Agroforstsysteme kombinieren Landwirtschaft und Forst indem Gehölze – meist in Reihen – auf landwirtschaftlich genutzte Flächen gepflanzt werden. Dabei ist die primäre landwirtschaftliche Nutzung zumeist Ackerbau oder Nutztierhaltung. Es besteht eine ökologische und ökonomische Ergänzung beider Komponenten.

Agroforstsysteme stellen eine einfache, effiziente und flexibel anzuwendende Möglichkeit dar, den zahlreichen sich verschärfenden Krisen unserer Erde – Klimakatastrophe und damit einhergehende Extremwetterereignisse, Artensterben und massiver Rückgang der Biodiversität, Ernährungskrise, Übernutzung und Zerstörung des Bodens, Wassermangel, … in der Kulturlandschaft entgegenzuwirken ohne landwirtschaftliche Nutzfläche zu verlieren. Dabei bietet die Einrichtung von Agroforstsystemen neben ökologischen Vorteilen (die sich auch in Geldwert für die Ökosystemleistungen umrechnen lassen) auch ökonomische Vorteile für den Landwirt.

  • Schutz vor Erosion und Verdunstung
  • Humusaufbau (besserer Kohlenstoff- und Wasserrückhalt, Steigerung der Bodenfruchtbarkeit)
  • bessere Evapotranspiration
  • Erhöhung der Niederschläge (lokal, ggf. auch überregional)
  • bessere Grundwasserneubildung
  • Erhöhung der Strukturvielfalt und der Biodiversität, verbesserter Biotopverbund
  • Erhöhung der Landschafsästhetik, touristischer Nutzen, Naherholung
  • Erhöhung der Ertragsstabilität und Flächenproduktivität
  • Ertragsdiversifizierung (Boden-Mehrfachnutzung)
  • neue regionale Wertschöpfungsmöglichkeiten (Beitrag zur Energie- und Lebensmittel-Autarkie)

Es ist somit unumgänglich schnellstmöglich Agroforstsysteme zu etablieren, besonders in bereits stark durch den Klimawandel beeinträchtigten Gebieten wie der Altmark.
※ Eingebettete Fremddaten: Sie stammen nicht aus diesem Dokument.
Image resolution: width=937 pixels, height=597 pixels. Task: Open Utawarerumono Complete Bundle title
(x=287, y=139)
Die Kulturlandschaft der Vergangenheit war durch Gehölzgruppen und lineare Gehölze geprägt. Gehölze wurden an Wegränder und Ufer und als Grenzen zwischen benachbarten Grundstücken gepflanzt – damals waren die Felder aber noch viel kleiner und es gab viel mehr Wege. Die Gehölze wurden intensiv genutzt – es wurden Obst und Nüsse, Feuer- und Bauholz geerntet, Laub als Futter und Einstreu, sogar als Dünger verwendet. In anderen Ländern kommt Agroforstsystemen schon immer, immer noch und schon wieder eine viel höhere Bedeutung zu, vor allem in den Tropen und Subtropen. In den letzten Jahren rückten die positiven Effekte von Agroforstsystemen auch in Europa wieder mehr in den Fokus (besonders in Frankreich wo Agroforstsysteme über die GAP gefördert werden), auch an einigen Universitäten in Deutschland wird dazu geforscht. Es entstehen laufend neue Initiativen, Unternehmen, Netzwerke und Umsetzungsprojekte. Dabei werden auf der Gehölzseite sowohl Wertholz und Kurzumtriebsplantagen als auch Nuss- und Obstgehölze angebaut. Praxisbeispiele können u.a. auf der interaktiven Karte der Internetseite agroforst-info gefunden werden (https://agroforstkarte.agroforst-info.de).

Agroforst in der Altmark

Über die Hälfte der Fläche Sachsen-Anhalts wird landwirtschaftlich genutzt, größtenteils intensiv. Die Altmark ist generell durch geringe Niederschläge geprägt, seit einigen Jahren herrscht Dürre (s. Dürreatlas UFZ). Die Böden zeichnen sich durch geringe Bodenzahlen aus, teilweise ist Sand prägend. Es ist leider absehbar, das das aktuell zu beobachtende Baumsterben weiter voranschreiten wird und in absehbarer Zeit kaum noch Wald existieren wird.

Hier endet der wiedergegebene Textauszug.